A geometric approach to tree shape statistics.

FA Matsen, Systematic biology, Aug 2006

This article presents a new way to quantify the descriptive ability of tree shape statistics. Where before, tree shape statistics were chosen by their ability to distinguish between macroevolutionary models, the resolution presented in this paper quantifies the ability of a statistic to differentiate between similar and different trees. This is termed the geometric approach to differentiate it from the model-based approach previously explored. A distinct advantage of this perspective is that it allows evaluation of multiple tree shape statistics describing different aspects of tree shape. After developing the methodology, it is applied here to make specific recommendations for a suite of three statistics that may prove useful in applications. The article ends with an application of the statistics to clarify the impact of taxa omission on tree shape.

ncbi.nlm.nih.gov

Optimization over a class of tree shape statistics.

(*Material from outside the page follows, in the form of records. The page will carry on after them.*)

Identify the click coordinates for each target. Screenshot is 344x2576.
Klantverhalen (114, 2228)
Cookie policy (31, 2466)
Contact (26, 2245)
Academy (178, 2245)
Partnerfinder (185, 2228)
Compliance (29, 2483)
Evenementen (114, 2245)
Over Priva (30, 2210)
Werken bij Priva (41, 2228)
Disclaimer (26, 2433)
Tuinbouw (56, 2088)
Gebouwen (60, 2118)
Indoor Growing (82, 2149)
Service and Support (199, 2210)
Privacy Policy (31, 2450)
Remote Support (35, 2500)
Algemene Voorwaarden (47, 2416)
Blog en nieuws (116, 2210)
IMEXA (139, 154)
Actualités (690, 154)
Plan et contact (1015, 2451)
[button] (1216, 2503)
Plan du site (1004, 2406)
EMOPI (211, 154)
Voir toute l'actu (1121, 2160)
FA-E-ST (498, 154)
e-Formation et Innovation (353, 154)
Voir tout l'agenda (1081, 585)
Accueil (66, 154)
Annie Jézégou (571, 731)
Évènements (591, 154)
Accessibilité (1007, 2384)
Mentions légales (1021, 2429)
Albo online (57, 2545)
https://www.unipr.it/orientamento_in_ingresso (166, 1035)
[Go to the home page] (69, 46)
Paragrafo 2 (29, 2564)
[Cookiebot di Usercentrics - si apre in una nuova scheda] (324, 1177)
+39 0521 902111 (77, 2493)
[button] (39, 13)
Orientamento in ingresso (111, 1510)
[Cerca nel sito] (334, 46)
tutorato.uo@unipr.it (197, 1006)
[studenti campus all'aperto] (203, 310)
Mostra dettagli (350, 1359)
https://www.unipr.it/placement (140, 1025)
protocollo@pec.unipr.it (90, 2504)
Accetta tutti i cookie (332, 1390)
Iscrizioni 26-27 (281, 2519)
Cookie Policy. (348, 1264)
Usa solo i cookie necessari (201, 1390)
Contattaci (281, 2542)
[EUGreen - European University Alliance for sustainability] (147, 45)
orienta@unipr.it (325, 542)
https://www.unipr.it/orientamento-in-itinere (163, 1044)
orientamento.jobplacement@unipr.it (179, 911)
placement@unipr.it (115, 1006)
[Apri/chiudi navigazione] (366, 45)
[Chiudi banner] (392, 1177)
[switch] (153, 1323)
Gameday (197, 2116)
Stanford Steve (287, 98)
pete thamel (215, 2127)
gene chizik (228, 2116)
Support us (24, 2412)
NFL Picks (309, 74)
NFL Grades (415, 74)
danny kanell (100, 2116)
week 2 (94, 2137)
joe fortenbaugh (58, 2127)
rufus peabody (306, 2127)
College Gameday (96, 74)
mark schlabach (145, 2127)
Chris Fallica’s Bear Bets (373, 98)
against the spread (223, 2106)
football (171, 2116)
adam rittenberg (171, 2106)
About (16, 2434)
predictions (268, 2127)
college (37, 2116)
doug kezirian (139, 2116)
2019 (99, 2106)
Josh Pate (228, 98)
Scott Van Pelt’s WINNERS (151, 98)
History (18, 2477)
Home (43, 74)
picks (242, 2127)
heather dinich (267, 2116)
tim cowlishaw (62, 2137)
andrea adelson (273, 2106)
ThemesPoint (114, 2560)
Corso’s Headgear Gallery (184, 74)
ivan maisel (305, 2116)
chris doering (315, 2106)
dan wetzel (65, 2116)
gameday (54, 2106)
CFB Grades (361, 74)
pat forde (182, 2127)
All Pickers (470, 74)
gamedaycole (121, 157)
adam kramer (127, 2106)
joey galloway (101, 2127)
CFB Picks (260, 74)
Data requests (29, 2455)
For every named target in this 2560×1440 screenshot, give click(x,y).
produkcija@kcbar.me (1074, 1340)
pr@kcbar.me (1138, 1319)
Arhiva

FA Matsen, IEEE/ACM transactions on computational biology and bioinformatics, Jul-Sep 2007

Tree shape statistics quantify some aspect of the shape of a phylogenetic tree. They are commonly used to compare reconstructed trees to evolutionary models and to find evidence of tree reconstruction bias. Historically, to find a useful tree shape statistic, formulas have been invented by hand and then evaluated for utility. This article presents the first method which is capable of optimizing over a class of tree shape statistics, called Binary Recursive Tree Shape Statistics (BRTSS). After defining the BRTSS class, a set of algebraic expressions is defined which can be used in the recursions. The tree shape statistics definable using these expressions in the BRTSS is very general, and includes many of the statistics with which phylogenetic researchers are already familiar. We then present a practical genetic algorithm which is capable of performing optimization over BRTSS given any objective function. The chapter concludes with a successful application of the methods to find a new statistic which indicates a significant difference between two distributions on trees which were previously postulated to have similar properties.

trvrb

Interesting. I absolutely agree that N_e doesn’t cover everything. At the minimum you’d need something like Tajima’s D to quantify departure of intervals from coalescent expectation and tree imbalance. Probably others as well (maybe clade structure). The Poon et al. analysis is cool, I just didn’t like N_e being ignored when discussing ladder-like and star-like trees.

ematsen

A true population geneticist. Just throw N_e and D into the station wagon and head for the beach!